At the age of ten I moved to a foreign land, a Victorian Housing Commission scheme in Richmond. I didn’t know it at the time, but I have since learned that the grey concrete meccano-like architecture of the high-rise estate that became our unlikely home, was a form of brutalism. And it was. The estate was over-run with hundreds of kids who had also come from someplace else, whether it be, like me, from a mile up the road, or from the other side of the world. In the first months of being forced together in government sponsored social experiment, turf was marked out, defended and fought over, until eventually, an uneasy truce broke out amongst a group of teenagers who realised that what we shared in common was more attractive than the language and cultural values that divided us. In addition to the expected shared interest in pop music, fashion and a hatred of order – heavily promoted and policed by the dreaded estate manager – we fell in love with the river.
Richmond was, and remains a suburb partly bordered by major roads ever clogged with heavy traffic, including Victoria Street, and the dreaded Punt Road, a blocked artery that a quadruple by-pass could never repair. But the east and south-east boundaries of Richmond are skirted by the meandering river, entering the suburb beneath the Punt Road Bridge and moving on to Abbotsford at Victoria Street. Soon after I moved to Richmond I was standing on the laundry roof of our housing block, itself up on the roof above our flat, a space that belonged to women during the day, washing and hanging clothes, and teenagers at night, smoking cigarettes, listening to music on crackling transistor radios while looking up a vast stretch of night sky scattered with stars. From the roof-top I could see beyond the Abbotsford (now Carlton) brewery to a mass of gumtrees in the distance.
I was immediately struck by the unlikely sight and soon began my explorations of the river.
Not long after, on a Sunday morning, along with a large group of kids, I slipped through a hole in a wire fence behind the brewery, followed a trail through a mess of weeds and rubbish and found myself on the bank of a river. My personal geographical map was so restricted in those days that I was not aware that this was the same river I’d enjoyed skipping stones across each Moomba. We explored the river that morning, along both banks from Collins Bridge in Abbotsford to the ‘Skipping Girl’ Bridge at Victoria, where in those days the still to be restored Skipping Girl herself, Audrey, performed an erratic neon dance above the famous vinegar factory each night.
From the age of ten, and throughout my teenage years, the river dominated both my experience of living in both Richmond and later Abbotsford. It also became the unlikely muse for much of my writing when I became a fiction writer, culminating into my fractured ode for the river, Ghost River, in 2015. It was a rare weekend as a teenager that I did not spend time on the river, either swimming and jumping from bridges in summer, or walking her banks throughout the year with friends, simply smoking and telling stories, some true and some fictional, all embellished and influenced by our shared love of the water.
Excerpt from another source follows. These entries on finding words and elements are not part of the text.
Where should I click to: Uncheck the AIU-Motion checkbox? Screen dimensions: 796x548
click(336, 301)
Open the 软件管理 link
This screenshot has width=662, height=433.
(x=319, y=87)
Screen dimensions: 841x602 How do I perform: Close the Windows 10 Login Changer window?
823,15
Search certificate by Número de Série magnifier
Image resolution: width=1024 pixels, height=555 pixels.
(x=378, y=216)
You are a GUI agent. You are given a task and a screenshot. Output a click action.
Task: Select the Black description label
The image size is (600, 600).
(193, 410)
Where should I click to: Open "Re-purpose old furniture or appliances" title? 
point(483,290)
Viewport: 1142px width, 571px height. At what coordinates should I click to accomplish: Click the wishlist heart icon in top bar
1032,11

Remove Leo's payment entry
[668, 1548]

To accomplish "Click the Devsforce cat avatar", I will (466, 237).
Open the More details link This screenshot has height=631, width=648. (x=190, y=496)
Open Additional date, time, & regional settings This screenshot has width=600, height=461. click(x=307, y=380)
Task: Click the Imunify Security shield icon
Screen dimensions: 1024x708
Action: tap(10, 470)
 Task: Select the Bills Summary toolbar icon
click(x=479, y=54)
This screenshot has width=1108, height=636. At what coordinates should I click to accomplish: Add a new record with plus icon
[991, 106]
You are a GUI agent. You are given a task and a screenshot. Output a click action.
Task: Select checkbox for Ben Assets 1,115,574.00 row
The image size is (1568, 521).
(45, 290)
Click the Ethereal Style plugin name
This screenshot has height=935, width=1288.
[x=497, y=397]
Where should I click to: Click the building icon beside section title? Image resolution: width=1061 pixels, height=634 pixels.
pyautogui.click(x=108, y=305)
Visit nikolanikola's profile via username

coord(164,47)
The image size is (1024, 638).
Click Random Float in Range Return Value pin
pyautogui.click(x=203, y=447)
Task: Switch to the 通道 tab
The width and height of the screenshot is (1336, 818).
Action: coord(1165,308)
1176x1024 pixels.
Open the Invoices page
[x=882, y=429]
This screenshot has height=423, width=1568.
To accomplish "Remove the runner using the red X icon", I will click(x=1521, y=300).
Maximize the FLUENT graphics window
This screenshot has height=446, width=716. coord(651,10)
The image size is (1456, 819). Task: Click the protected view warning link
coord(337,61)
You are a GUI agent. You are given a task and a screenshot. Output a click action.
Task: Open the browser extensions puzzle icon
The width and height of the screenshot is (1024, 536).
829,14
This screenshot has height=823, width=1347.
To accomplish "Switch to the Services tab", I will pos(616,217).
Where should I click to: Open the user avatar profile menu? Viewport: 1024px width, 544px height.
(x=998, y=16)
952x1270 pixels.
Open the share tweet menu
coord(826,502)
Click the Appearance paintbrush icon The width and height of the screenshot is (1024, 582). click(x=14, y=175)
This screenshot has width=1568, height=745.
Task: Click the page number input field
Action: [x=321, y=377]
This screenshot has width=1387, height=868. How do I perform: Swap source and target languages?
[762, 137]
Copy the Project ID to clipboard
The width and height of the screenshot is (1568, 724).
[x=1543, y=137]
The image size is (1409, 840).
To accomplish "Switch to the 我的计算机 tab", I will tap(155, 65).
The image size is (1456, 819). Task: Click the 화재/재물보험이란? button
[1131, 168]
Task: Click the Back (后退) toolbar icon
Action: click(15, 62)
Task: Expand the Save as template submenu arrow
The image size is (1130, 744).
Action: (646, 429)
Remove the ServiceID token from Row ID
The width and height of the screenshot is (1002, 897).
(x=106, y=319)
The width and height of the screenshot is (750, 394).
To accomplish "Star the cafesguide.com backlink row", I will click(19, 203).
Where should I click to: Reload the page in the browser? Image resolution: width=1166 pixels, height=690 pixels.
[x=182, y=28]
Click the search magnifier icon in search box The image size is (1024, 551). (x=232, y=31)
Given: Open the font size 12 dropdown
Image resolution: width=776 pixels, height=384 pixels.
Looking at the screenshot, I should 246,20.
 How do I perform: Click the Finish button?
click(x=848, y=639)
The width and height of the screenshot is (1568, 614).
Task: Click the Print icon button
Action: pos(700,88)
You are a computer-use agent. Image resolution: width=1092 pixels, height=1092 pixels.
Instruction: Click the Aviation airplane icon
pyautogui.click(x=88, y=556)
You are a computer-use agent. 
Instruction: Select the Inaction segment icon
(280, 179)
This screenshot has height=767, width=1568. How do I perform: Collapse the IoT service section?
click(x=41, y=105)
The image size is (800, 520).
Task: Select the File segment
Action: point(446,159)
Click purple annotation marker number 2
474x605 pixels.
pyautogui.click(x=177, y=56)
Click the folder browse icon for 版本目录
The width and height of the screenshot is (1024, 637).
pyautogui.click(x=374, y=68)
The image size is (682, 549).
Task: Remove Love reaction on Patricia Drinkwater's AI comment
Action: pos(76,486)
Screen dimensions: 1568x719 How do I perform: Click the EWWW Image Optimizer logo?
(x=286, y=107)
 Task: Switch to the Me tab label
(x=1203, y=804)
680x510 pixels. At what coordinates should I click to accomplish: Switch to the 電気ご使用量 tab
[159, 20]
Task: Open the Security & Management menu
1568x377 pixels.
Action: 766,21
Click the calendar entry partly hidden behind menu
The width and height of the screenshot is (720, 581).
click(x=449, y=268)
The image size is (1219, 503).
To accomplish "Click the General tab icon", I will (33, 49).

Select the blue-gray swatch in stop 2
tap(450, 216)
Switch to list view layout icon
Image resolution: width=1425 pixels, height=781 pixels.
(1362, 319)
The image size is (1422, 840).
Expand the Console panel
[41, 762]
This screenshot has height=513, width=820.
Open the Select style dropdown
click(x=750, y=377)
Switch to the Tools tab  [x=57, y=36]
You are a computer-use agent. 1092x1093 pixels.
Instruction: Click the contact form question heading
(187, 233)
The year I turned twelve I began Form One (Year Seven) at Richmond High School and the river followed me to class. The school was built on the site of an old tip on the west bank of the river between Hawthorn Bridge and the ‘Catwalk’ rail bridge, which would become my favourite jumping bridge. There was both comfort and satisfaction in sitting in a classroom overlooking the place I most wanted to be. The river became my creative inspiration during English classes when we were asked to write a poem or story. While some kids would struggle for inspiration, I would simply look out the window and follow the current of the river easing towards the bay.
But the river also created a sense of restlessness in me. It was where I most wanted to be. Although it was off-limits at lunchtime, no school regulation could stop some of us from spending the midday hour under the Catwalk, smoking more cigarettes and even sneaking in a swim on warm days. The struggle between the pull of the river and the confines of the classroom heightened over the following years, and by the time I was enrolled in Form Four the river had won. From the beginning of the school year onwards, the late summer seemed to drift on and on. I forgot all about school and hung out at every swimming hole along the Richmond side of the river. The change in the weather, around early April that year, coincided with my expulsion from school, due to a lack of attendance, and what the school principal explained to my mother as ‘a total absence of motivation’.